### WRITTEN EXERCISE 1
According to the post below, in what season and year was the baby photo found in the archive taken?
### WRITTEN EXERCISE 2
Extract a passage from the post below word for word, beginning at the words "I hooked up" and stopping after the words "it became affordable.".

### PAGE TEXT
################
I was moving a bunch of Jackson’s baby photos from one digital archive to another when I found this, taken in the fall of 2001 on one of those walks we used to go on at the end of the day when he was cranky. He’d bob along in his baby backpack and I’d take pictures. I was a little depressed at the time, having just lost my job, and having barely any idea of what to do with a tiny person all day. But we survived. Flourished, even, after a fashion.
I hooked up my record player this morning, finally, after two years of watching it gather a half-inch-thick layer of dust. You think I’m kidding. We rearranged the furniture before the Nut was born and it left the turntable miles away from the rest of the stereo equipment, so it was just sitting there mute until this morning. I didn’t even knock the dust off before I had to put on a record, and I ended up choosing the last one I bought before making the commitment to CDs, which is how I know that this difficult changeover occurred in the winter of 1988, soon after Tower cleared out all their record bins and I knew I had to make a choice between becoming a crank who also refused to give up her typewriter or being a person who embraced new technology as soon as it became affordable.
################
A block of data:

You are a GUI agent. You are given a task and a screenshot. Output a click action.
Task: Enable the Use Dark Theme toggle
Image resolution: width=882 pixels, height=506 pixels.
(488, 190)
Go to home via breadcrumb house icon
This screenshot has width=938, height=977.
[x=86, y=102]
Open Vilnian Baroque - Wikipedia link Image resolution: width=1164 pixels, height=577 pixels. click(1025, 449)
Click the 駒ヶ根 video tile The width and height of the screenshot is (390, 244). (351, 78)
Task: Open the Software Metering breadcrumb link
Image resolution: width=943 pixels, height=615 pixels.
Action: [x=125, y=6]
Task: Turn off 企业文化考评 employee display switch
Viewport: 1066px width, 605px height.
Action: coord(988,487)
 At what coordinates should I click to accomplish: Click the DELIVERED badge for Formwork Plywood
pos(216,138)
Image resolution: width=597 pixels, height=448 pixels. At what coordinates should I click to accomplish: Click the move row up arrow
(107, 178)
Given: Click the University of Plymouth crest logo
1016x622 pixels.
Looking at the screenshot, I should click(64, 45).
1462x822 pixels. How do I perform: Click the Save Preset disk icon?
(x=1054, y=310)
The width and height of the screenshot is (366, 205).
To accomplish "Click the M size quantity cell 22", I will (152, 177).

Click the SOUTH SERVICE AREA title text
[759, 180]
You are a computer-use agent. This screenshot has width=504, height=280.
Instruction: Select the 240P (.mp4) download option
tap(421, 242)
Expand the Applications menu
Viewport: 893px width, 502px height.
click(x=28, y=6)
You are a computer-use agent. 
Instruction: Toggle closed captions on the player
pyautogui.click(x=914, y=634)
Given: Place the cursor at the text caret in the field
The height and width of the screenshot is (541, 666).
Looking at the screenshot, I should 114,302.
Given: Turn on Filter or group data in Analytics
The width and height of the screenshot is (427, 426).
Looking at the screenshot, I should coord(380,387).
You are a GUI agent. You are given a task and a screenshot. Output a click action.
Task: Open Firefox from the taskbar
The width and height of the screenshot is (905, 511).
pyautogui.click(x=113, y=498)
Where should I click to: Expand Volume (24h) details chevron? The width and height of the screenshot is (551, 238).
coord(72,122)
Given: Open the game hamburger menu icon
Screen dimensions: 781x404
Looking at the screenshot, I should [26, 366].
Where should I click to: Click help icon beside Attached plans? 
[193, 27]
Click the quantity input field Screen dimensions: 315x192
################
### PROBLEM SOLUTION 1
It was taken in the fall of 2001.

### PROBLEM SOLUTION 2
I hooked up my record player this morning, finally, after two years of watching it gather a half-inch-thick layer of dust. You think I’m kidding. We rearranged the furniture before the Nut was born and it left the turntable miles away from the rest of the stereo equipment, so it was just sitting there mute until this morning. I didn’t even knock the dust off before I had to put on a record, and I ended up choosing the last one I bought before making the commitment to CDs, which is how I know that this difficult changeover occurred in the winter of 1988, soon after Tower cleared out all their record bins and I knew I had to make a choice between becoming a crank who also refused to give up her typewriter or being a person who embraced new technology as soon as it became affordable.